Data excerpts
*** Block opens ***

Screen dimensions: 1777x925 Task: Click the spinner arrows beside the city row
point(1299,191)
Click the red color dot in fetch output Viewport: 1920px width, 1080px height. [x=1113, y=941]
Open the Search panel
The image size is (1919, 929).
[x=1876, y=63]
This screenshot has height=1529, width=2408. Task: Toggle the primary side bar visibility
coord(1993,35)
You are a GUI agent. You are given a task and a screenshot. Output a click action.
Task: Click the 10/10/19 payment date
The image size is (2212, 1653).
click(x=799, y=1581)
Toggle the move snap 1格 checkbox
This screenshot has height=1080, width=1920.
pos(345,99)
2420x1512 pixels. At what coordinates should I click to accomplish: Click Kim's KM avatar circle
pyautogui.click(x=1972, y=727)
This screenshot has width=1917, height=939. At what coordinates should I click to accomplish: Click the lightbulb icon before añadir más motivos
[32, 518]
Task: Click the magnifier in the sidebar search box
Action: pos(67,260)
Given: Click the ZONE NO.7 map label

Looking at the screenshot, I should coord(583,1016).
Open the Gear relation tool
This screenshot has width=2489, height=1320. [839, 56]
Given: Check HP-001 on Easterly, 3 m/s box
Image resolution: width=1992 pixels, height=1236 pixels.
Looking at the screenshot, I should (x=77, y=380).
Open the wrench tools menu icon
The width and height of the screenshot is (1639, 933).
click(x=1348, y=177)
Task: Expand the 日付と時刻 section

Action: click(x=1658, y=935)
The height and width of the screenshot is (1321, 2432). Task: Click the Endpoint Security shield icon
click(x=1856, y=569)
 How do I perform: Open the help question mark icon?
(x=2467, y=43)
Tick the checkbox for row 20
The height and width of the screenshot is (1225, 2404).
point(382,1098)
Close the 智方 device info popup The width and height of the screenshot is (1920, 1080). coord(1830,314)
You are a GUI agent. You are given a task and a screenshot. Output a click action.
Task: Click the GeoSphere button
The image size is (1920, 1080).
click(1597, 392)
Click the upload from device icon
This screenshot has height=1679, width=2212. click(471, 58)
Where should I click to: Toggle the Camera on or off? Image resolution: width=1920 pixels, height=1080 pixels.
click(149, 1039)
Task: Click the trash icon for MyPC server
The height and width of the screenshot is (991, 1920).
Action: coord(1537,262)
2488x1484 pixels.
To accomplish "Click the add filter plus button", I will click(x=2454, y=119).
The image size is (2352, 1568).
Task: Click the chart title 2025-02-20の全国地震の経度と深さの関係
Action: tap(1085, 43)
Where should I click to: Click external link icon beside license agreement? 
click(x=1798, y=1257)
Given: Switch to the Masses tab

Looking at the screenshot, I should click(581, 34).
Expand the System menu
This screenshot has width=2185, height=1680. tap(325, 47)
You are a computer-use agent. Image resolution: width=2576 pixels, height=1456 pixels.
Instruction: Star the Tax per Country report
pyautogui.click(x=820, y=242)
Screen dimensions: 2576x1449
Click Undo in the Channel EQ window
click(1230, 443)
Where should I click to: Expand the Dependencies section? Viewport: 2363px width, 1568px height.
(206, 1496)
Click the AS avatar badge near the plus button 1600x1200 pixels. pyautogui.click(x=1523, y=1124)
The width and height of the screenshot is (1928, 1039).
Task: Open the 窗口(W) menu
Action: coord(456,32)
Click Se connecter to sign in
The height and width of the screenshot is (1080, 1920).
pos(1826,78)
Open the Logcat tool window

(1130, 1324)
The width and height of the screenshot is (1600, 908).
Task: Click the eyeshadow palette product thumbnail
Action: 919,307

*** Block closes ***

## What you have to do
In the lines above, every record is to be repeated exactly.

## Solution to this exercise
Screen dimensions: 1777x925 Task: Click the spinner arrows beside the city row
point(1299,191)
Click the red color dot in fetch output Viewport: 1920px width, 1080px height. [x=1113, y=941]
Open the Search panel
The image size is (1919, 929).
[x=1876, y=63]
This screenshot has height=1529, width=2408. Task: Toggle the primary side bar visibility
coord(1993,35)
You are a GUI agent. You are given a task and a screenshot. Output a click action.
Task: Click the 10/10/19 payment date
The image size is (2212, 1653).
click(x=799, y=1581)
Toggle the move snap 1格 checkbox
This screenshot has height=1080, width=1920.
pos(345,99)
2420x1512 pixels. At what coordinates should I click to accomplish: Click Kim's KM avatar circle
pyautogui.click(x=1972, y=727)
This screenshot has width=1917, height=939. At what coordinates should I click to accomplish: Click the lightbulb icon before añadir más motivos
[32, 518]
Task: Click the magnifier in the sidebar search box
Action: pos(67,260)
Given: Click the ZONE NO.7 map label

Looking at the screenshot, I should coord(583,1016).
Open the Gear relation tool
This screenshot has width=2489, height=1320. [839, 56]
Given: Check HP-001 on Easterly, 3 m/s box
Image resolution: width=1992 pixels, height=1236 pixels.
Looking at the screenshot, I should (x=77, y=380).
Open the wrench tools menu icon
The width and height of the screenshot is (1639, 933).
click(x=1348, y=177)
Task: Expand the 日付と時刻 section

Action: click(x=1658, y=935)
The height and width of the screenshot is (1321, 2432). Task: Click the Endpoint Security shield icon
click(x=1856, y=569)
 How do I perform: Open the help question mark icon?
(x=2467, y=43)
Tick the checkbox for row 20
The height and width of the screenshot is (1225, 2404).
point(382,1098)
Close the 智方 device info popup The width and height of the screenshot is (1920, 1080). coord(1830,314)
You are a GUI agent. You are given a task and a screenshot. Output a click action.
Task: Click the GeoSphere button
The image size is (1920, 1080).
click(1597, 392)
Click the upload from device icon
This screenshot has height=1679, width=2212. click(471, 58)
Where should I click to: Toggle the Camera on or off? Image resolution: width=1920 pixels, height=1080 pixels.
click(149, 1039)
Task: Click the trash icon for MyPC server
The height and width of the screenshot is (991, 1920).
Action: coord(1537,262)
2488x1484 pixels.
To accomplish "Click the add filter plus button", I will click(x=2454, y=119).
The image size is (2352, 1568).
Task: Click the chart title 2025-02-20の全国地震の経度と深さの関係
Action: tap(1085, 43)
Where should I click to: Click external link icon beside license agreement? 
click(x=1798, y=1257)
Given: Switch to the Masses tab

Looking at the screenshot, I should click(581, 34).
Expand the System menu
This screenshot has width=2185, height=1680. tap(325, 47)
You are a computer-use agent. Image resolution: width=2576 pixels, height=1456 pixels.
Instruction: Star the Tax per Country report
pyautogui.click(x=820, y=242)
Screen dimensions: 2576x1449
Click Undo in the Channel EQ window
click(1230, 443)
Where should I click to: Expand the Dependencies section? Viewport: 2363px width, 1568px height.
(206, 1496)
Click the AS avatar badge near the plus button 1600x1200 pixels. pyautogui.click(x=1523, y=1124)
The width and height of the screenshot is (1928, 1039).
Task: Open the 窗口(W) menu
Action: coord(456,32)
Click Se connecter to sign in
The height and width of the screenshot is (1080, 1920).
pos(1826,78)
Open the Logcat tool window

(1130, 1324)
The width and height of the screenshot is (1600, 908).
Task: Click the eyeshadow palette product thumbnail
Action: 919,307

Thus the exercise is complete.